The manufacturing machinery exemption under SC Code § 12-36-2120(17) covers machinery and equipment used directly in production. Administrative equipment, office furniture, and vehicles not integral to the production process are not exempt under this provision.

Misconception 4: All counties offer the same FILOT terms.
Counties negotiate FILOT agreements individually; the minimum statutory investment threshold is $2.5 million, but individual county councils can impose higher minimums or different millage rate terms.
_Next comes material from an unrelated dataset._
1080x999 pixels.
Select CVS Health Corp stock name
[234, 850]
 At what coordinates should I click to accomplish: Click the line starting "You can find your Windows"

Two businesses investing in adjacent counties can receive materially different effective tax rates under FILOT.

Misconception 5: South Carolina has no income tax on businesses structured as LLCs.
Pass-through entities are subject to South Carolina individual income tax at rates up to 6.5% on the owner's share of income attributable to South Carolina activity (SCDOR, Individual Income Tax), not zero.


Checklist or steps

Steps in evaluating South Carolina tax incentive eligibility

  1. Identify the business entity type (C corporation, S corporation, LLC, partnership) to determine which tax instruments apply at the entity level versus the owner level.
  2. Classify the primary business activity (manufacturing, distribution, retail, service) against SCDOR and SC Code definitions to establish which sales tax exemptions are available.
  3. Confirm the county or counties of intended operation and look up current tier designation on the SCDOR job tax credit county tier list.
  4. Calculate the projected capital investment against the $2.5 million FILOT threshold and determine whether a FILOT application to the county council is warranted.
  5. Identify projected full-time job creation, confirm jobs will meet hours (≥35/week), health insurance, and wage requirements under SC Code § 12-6-3360.
  6. Determine whether the investment qualifies for the Special Source Revenue Credit in addition to or in lieu of FILOT, particularly if infrastructure construction costs are involved.
  7. Review the county's negotiated millage history and any existing FILOT agreements to assess realistic negotiation range.
  8. Confirm federal incentive eligibility separately (Opportunity Zone, HUBZone, etc.) — these are not administered by SCDOR and are governed by federal statute.
  9. File required documentation with SCDOR on the applicable corporate income tax return forms (SC1120 for corporations) for any credits claimed.
  10. Calendar annual compliance reviews, as job tax credits require continued employment of qualifying jobs and county tier designations can change each calendar year.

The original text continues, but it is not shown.